With a persistent rain having pushed Sunday's XM All-Star Futures Game into more than a three-hour delay, Lincoln emerged from the clubhouse with a Frisbee. He and two of his teammates passed the time chasing down the Frisbee in the outfield grass, much to the delight of the fans who were craving any sort of entertainment they could get.
And when the Frisbee landed in a puddle in the middle of a tarp, Lincoln did what any Texan would do: He took off his cleats, then his socks, and waded out to get it, earning a partial standing ovation from the crowd.
"Yes," Lincoln admitted afterward. "That was me."
Lincoln would be on the field later as the final U.S. pitcher to take the mound in an eventual 7-5 loss to the World team. Lincoln inherited what ended up as the winning run, and the right-hander would allow another before the inning ended. He allowed two hits and one walk in one-third of an inning.
Yet, for a pitcher who two years ago wasn't allowed to pick up a ball, the results weren't going to sour the occasion.
"It didn't turn out how we wanted to," Lincoln said. "But I got out there and enjoyed myself."
At this time two years ago, the only baseball in Lincoln's life was that which he watched on TV.
The No. 4 overall Draft pick one year earlier, Lincoln had just undergone reconstructive surgery on his right elbow in April. His 2007 season was lost entirely. The anticipation that he'd move up through the Pirates' farm system quickly was halted.
Now, two years later, Lincoln walked out onto the field at Busch Stadium, a participant in the All-Star Futures Game and as a Tommy John success story.
"I try to forget that," Lincoln said of his '07 trials. "But sometimes I think about how fortunate I am to have been able to do that, and today when I had to sit there, I did. I always believed in myself and believed in my work ethic. I believe that hard work pays off and it has."
After returning to the mound in '08 and considering the year a success simply because he was able to pitch through it without setback, Lincoln returned this year, not just to make it through, but to take additional steps forward.
He's done just that. The right-hander's velocity matches what it was pre-surgery. His pitch-to-pitch consistency is much improved, and his curveball and changeup has become pivotal pitches in his repertoire. In fact, in this season alone, Lincoln has developed his changeup to where it can be a go-to pitch.

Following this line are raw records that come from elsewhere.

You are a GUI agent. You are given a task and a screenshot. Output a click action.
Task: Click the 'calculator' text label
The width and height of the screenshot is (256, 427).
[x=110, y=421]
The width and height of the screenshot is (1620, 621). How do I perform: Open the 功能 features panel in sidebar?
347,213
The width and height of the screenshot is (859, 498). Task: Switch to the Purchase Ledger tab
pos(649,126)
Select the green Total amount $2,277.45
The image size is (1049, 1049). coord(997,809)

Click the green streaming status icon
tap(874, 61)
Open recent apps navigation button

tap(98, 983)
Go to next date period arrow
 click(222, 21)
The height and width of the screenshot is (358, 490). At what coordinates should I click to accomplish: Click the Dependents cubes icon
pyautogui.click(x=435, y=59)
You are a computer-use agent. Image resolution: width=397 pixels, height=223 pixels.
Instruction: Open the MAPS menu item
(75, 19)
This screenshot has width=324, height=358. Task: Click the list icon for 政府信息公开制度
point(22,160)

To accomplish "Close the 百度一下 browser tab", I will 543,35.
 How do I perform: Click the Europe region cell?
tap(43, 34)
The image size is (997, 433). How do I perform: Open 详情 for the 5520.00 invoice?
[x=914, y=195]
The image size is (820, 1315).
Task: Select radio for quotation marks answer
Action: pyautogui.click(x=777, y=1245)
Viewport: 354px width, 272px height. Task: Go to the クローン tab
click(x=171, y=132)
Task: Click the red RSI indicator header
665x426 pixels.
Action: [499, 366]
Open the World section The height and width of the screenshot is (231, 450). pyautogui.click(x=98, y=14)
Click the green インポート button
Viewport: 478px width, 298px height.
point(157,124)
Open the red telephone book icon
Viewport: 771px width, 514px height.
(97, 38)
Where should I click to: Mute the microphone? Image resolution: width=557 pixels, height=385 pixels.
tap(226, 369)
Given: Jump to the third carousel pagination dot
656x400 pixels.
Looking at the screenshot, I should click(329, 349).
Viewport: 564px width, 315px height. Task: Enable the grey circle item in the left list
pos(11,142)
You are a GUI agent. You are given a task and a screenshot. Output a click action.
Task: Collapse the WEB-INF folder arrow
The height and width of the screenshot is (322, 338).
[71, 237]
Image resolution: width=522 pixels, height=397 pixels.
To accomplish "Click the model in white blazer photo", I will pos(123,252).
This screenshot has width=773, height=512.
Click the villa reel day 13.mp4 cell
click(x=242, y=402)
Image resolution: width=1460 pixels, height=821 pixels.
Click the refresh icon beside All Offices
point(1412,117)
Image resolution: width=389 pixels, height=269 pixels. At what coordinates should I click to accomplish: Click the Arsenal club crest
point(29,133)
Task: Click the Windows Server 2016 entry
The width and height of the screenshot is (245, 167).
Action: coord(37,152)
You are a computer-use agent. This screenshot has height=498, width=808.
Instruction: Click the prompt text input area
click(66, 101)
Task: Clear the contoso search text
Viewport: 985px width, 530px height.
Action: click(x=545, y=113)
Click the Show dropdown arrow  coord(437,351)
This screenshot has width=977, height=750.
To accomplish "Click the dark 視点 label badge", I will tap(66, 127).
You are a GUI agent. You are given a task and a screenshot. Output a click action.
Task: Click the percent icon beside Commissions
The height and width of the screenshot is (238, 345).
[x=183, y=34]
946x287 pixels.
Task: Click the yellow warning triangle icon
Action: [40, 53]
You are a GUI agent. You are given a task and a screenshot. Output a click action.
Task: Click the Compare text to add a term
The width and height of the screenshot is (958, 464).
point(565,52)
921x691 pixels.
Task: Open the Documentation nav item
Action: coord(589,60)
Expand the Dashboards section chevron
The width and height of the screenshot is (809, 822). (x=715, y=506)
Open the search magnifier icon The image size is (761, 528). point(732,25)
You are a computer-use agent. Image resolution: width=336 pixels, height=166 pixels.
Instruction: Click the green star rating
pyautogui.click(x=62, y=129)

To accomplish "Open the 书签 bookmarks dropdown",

"It's been a big thing for me to make that pitch a part of arsenal and to be confident throwing it, especially in a hitter's count," he said. "I'm confident throwing it for strikes. It's still a work in progress, but it's getting to the point to where I can throw it any time I want to."
His results have most certainly reflected those strides. After not pitching above Class A in 2008, Lincoln began this year with Double-A Altoona and dominated immediately. He posted a 2.28 ERA in 13 starts while walking just 18 and striking out 65. That earned him a midseason promotion to Triple-A.
"I don't try to set timelines to be there at a certain time, but I was very excited when I got the call and hoping that everything keeps on going the way it's been going," Lincoln said. "I'm going to keep working hard down in Indy."
His start in Indianapolis has been a bit rockier, as he has allowed eight earned runs in 15 1/3 innings so far.
Still, Lincoln remains the brightest pitching prospect in the Pirates' farm system, and his arrival in Pittsburgh isn't expected to be too far away. There's a chance that he could be among the group of Minor Leaguers called up this September. And if not, he'll certainly be a part of the Major League Spring Training next year, likely in competition for a big league roster spot.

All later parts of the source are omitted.